C++ usage in embedded systems

Question

What features of C++ should be avoided in embedded systems?

Please classify the answer by reason such as:

• memory usage
• code size
• speed<

Answer 1

Using an ARM7 and assuming you don't have an external MMU, dynamic memory allocation problems can be harder to debug. I'd add "judicious use of new / delete / free / malloc" to the list of guidelines.

Answer 2

Regarding code bloat, I think the culprit is much more likely to be inline than templates.

For example:

// foo.h
template <typename T> void foo () { /* some relatively large definition */ }

// b1.cc
#include "foo.h"
void b1 () { foo<int> (); }

// b2.cc
#include "foo.h"
void b2 () { foo<int> (); }

// b3.cc
#include "foo.h"
void b3 () { foo<int> (); }

The linker most likely will merge all the definitions of 'foo' into a single translation unit. Therefore the size of 'foo' is no different to that of any other namespace function.

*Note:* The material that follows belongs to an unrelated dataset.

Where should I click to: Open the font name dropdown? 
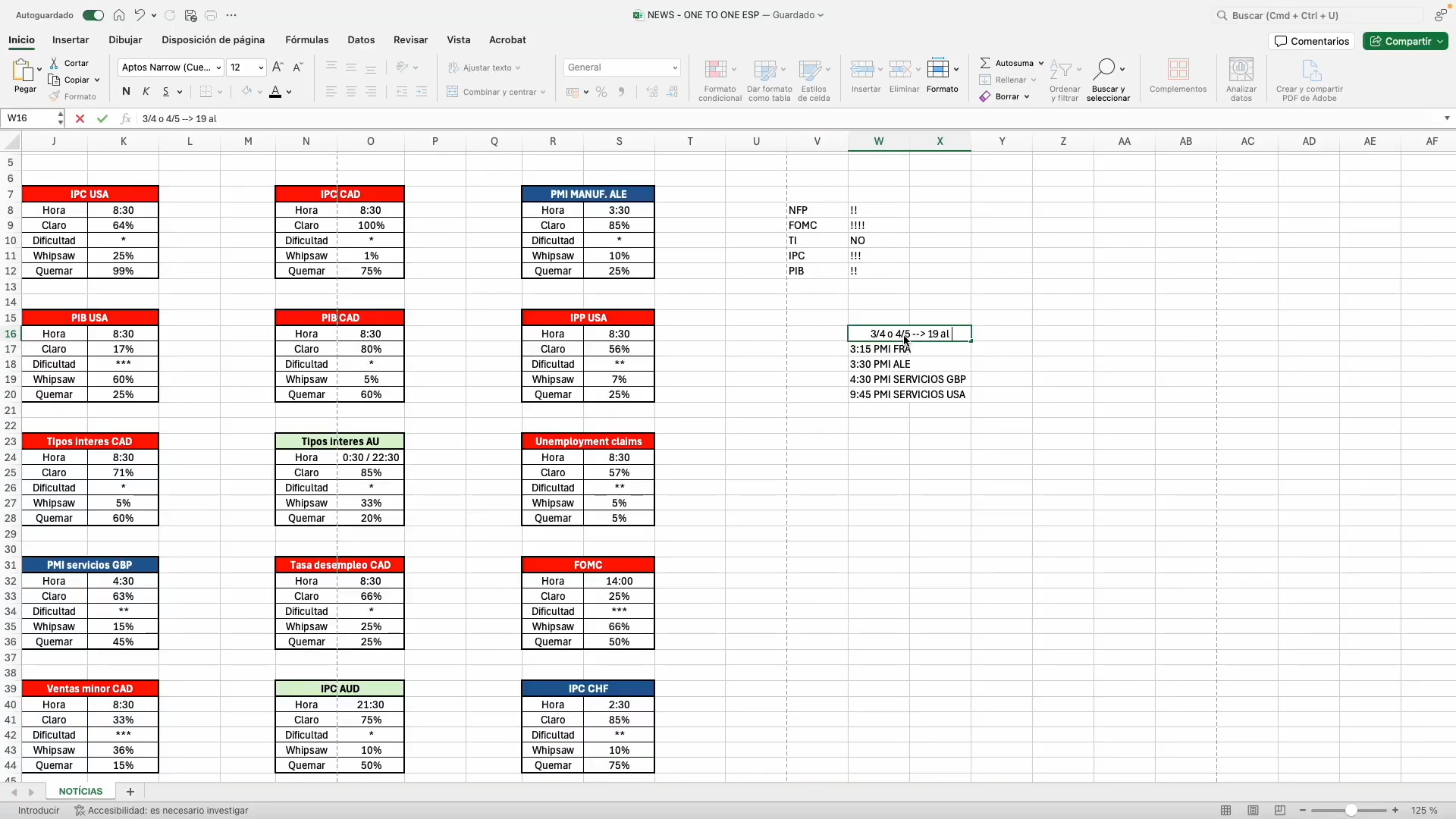click(x=218, y=67)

If your linker doesn't do this, then you can use an explicit instantiation to do that for you:

// foo.h
template <typename T> void foo ();

// foo.cc
#include "foo.h"
template <typename T> void foo () { /* some relatively large definition */ }
template void foo<int> ();        // Definition of 'foo<int>' only in this TU

// b1.cc
#include "foo.h"
void b1 () { foo<int> (); }

// b2.cc
#include "foo.h"
void b2 () { foo<int> (); }

// b3.cc
#include "foo.h"
void b3 () { foo<int> (); }

Now consider the following:

// foo.h
inline void foo () { /* some relatively large definition */ }

// b1.cc
#include "foo.h"
void b1 () { foo (); }

// b2.cc
#include "foo.h"
void b2 () { foo (); }

// b3.cc
#include "foo.h"
void b3 () { foo (); }

If the compiler decides to inline 'foo' for you then you will end up with 3 different copies of 'foo'. No templates in sight!

EDIT: From a comment above from InSciTek Jeff

Using explicit instantiations for the functions that you know will be used only, you can also ensure that all unused functions are removed (which may actually reduce the code size compared with the non template case):

// a.h
template <typename T>
class A
{
public:
  void f1(); // will be called 
  void f2(); // will be called 
  void f3(); // is never called
}


// a.cc
#include "a.h"

template <typename T>
void A<T>::f1 () { /* ... */ }

template <typename T>
void A<T>::f2 () { /* ... */ }

template <typename T>
void A<T>::f3 () { /* ... */ }

template void A<int>::f1 ();
template void A<int>::f2 ();

Unless your tool chain is completely broken, the above will generate code only for 'f1' and 'f2'.

Answer 3

Having used both the GCC ARM compiler and the ARM's own SDT I'd have the following comments:

• The ARM SDT produces tighter, faster code but is very expensive (>Eur5k per seat!). At my previous job we used this compiler and it was ok.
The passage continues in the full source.